Майя не обиделась. Она задумалась всерьёз и вдруг, весело плеснув руками, воскликнула:
– Да не жалей ты обо мне! Ты меня такую, как сейчас, вообще бы не полюбил!
– А что изменилось?
– Я! – с восторгом объявила она. – Раньше я была слабенькая, цеплялась за какие-то иллюзии – пение, сад, стихи! Искала себя, как полоумная. А теперь я нашлась. Мы – нашлись. Понимаешь? Я сильная, как богатырка! Всё могу! Вот разберёмся с жильём, заведём ребёнка. Потом будут внуки, большая семья. Будем два счастливых старичка и умрём если не в один день, то рядышком. А вся эта культура-природа – это всё для одиноких. И тебе я тоже желаю от всей души, чтобы ты нашёлся и стал сильным, счастливым! Таким прямо в молоке счастья! Только для этого надо не сидеть отшельником, а жить!
Должно быть, вид мой был жалок.
– Ну! Ладно тебе! – воскликнула Майя и решительно меня обняла. Приникла и сжала – словно хотела напрямую пробиться своей животворной энергией через грудную клетку к моему сердцу. – У меня всё хорошо. И ты – живи! Спокойно, с чистой совестью! Бери и начинай жить!

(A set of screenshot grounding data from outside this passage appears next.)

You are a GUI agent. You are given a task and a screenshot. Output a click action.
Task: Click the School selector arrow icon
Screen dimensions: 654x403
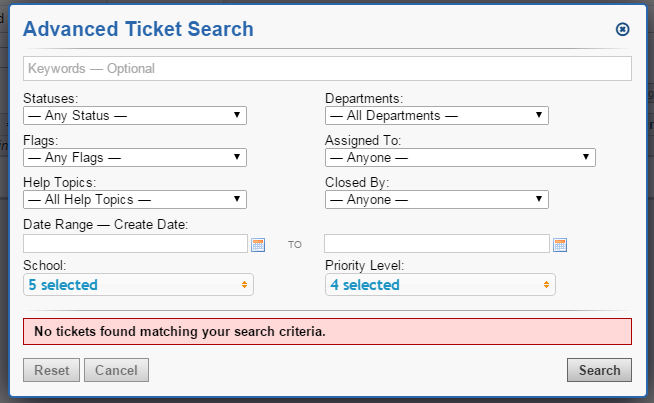coord(244,285)
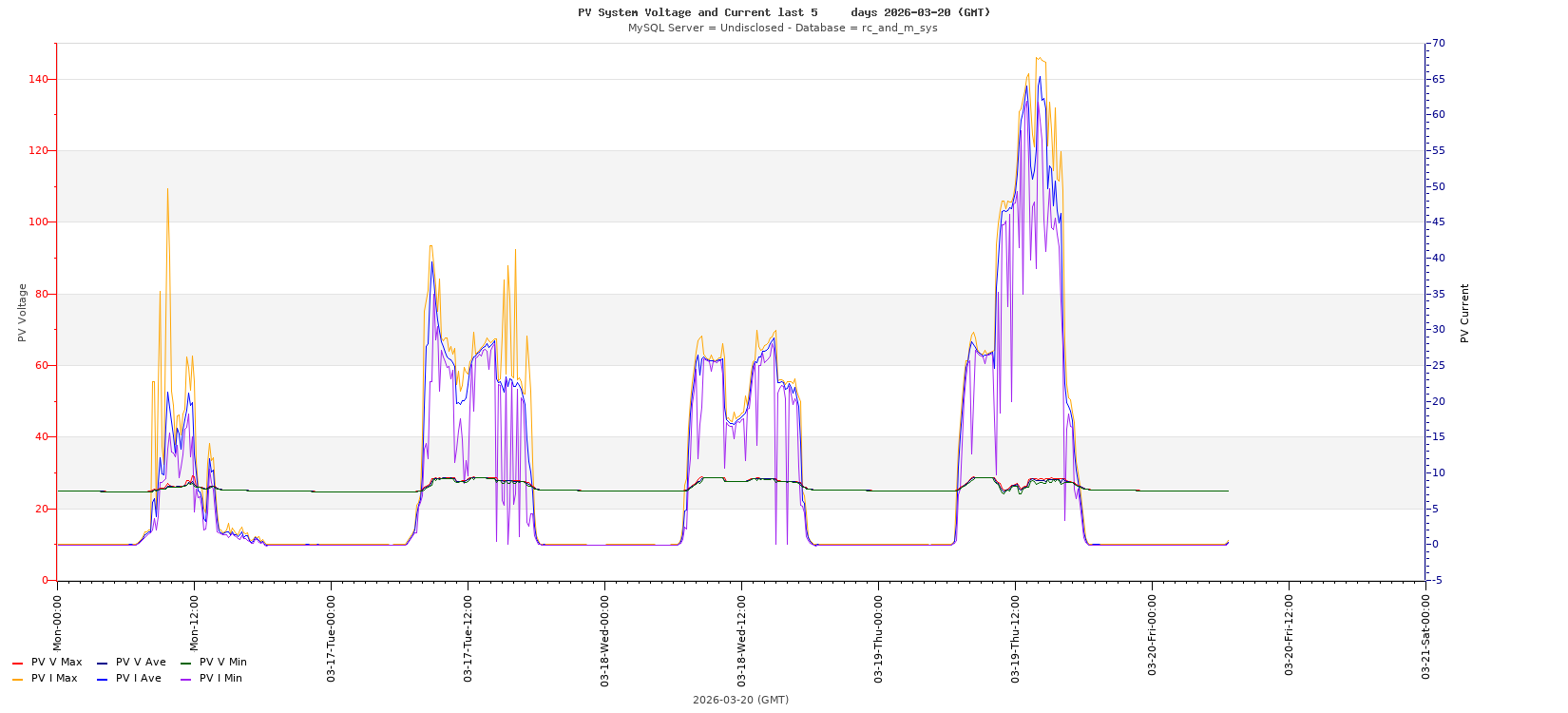
Task: Click the MySQL Server subtitle text
Action: pos(782,28)
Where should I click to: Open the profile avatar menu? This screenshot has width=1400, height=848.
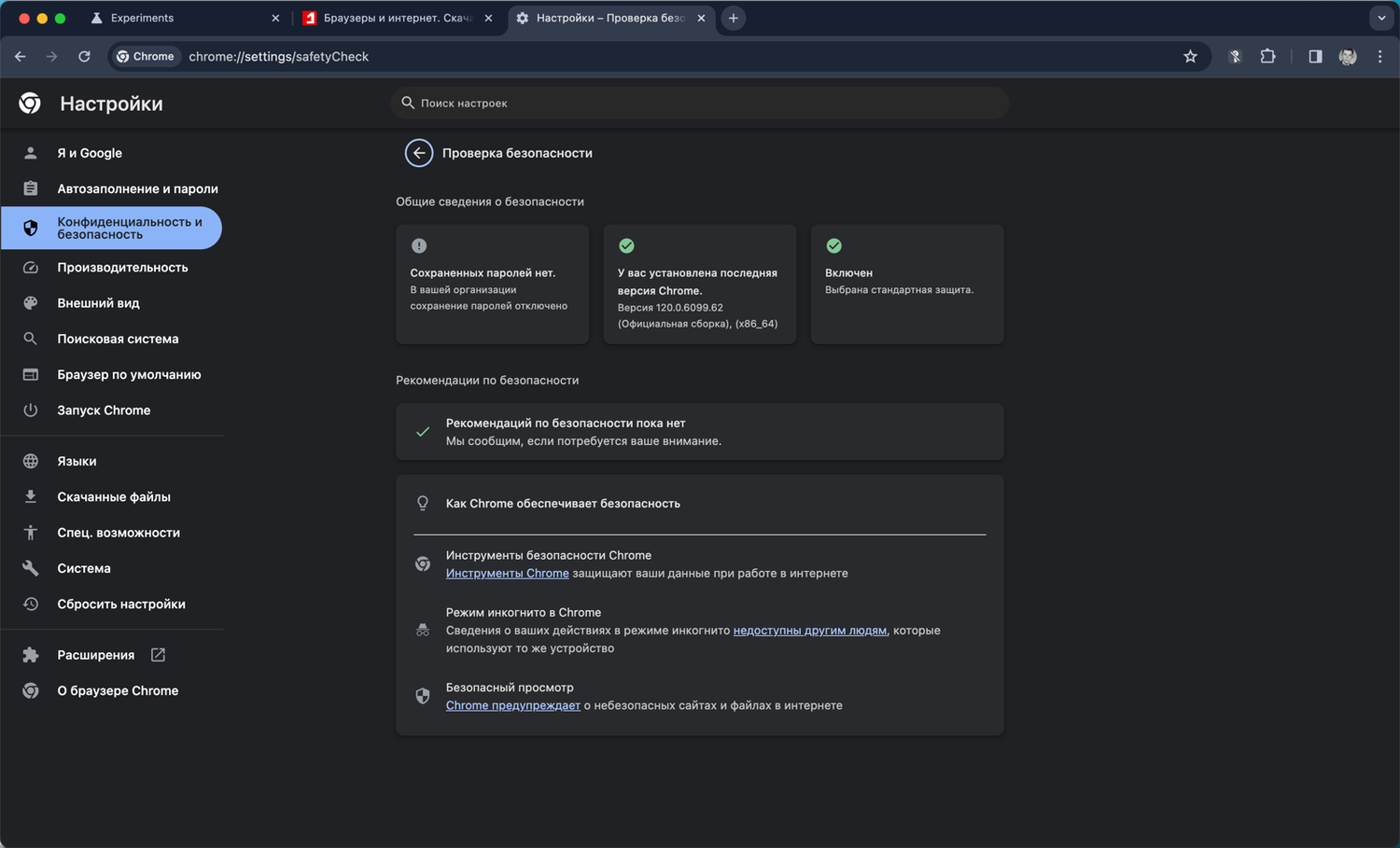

Тут она быстро отстранила меня и, повернувшись, пошла прочь из двора, на ходу передёргивая повыше свой деревянный браслет.А я увидел на детской площадке скамейку и сел. Как-то неприятно было мне в груди, и начало уже ломить спину. Враньё, никакое не сердце. Так болят крушения надежд. Оклемавшись, я вышел на улицу и сел в машину.
В пору отрочества папа рассказывал мне, как тайну: жизнь человека – дорогой козырь, который обязательно должен однажды сыграть. Им нельзя швыряться зазря. В крайнем случае можно отдать его, если дело того стоит. И вот теперь я мял этот козырь. Он казался мне чёрным, очень чёрным. И хотелось поскорее избавиться от него. Но, как назло, сколько ни шарил мыслью, повода совершить смертельный подвиг не обнаруживалось. Ну что ж, будем ждать. Я затушил сигарету в переполненную пепельницу и стартовал в деревню.
Уже была позади половина дороги, когда мне позвонила мама.
– Ну что, ты скоро? Давай, мы тебя ждём обедать!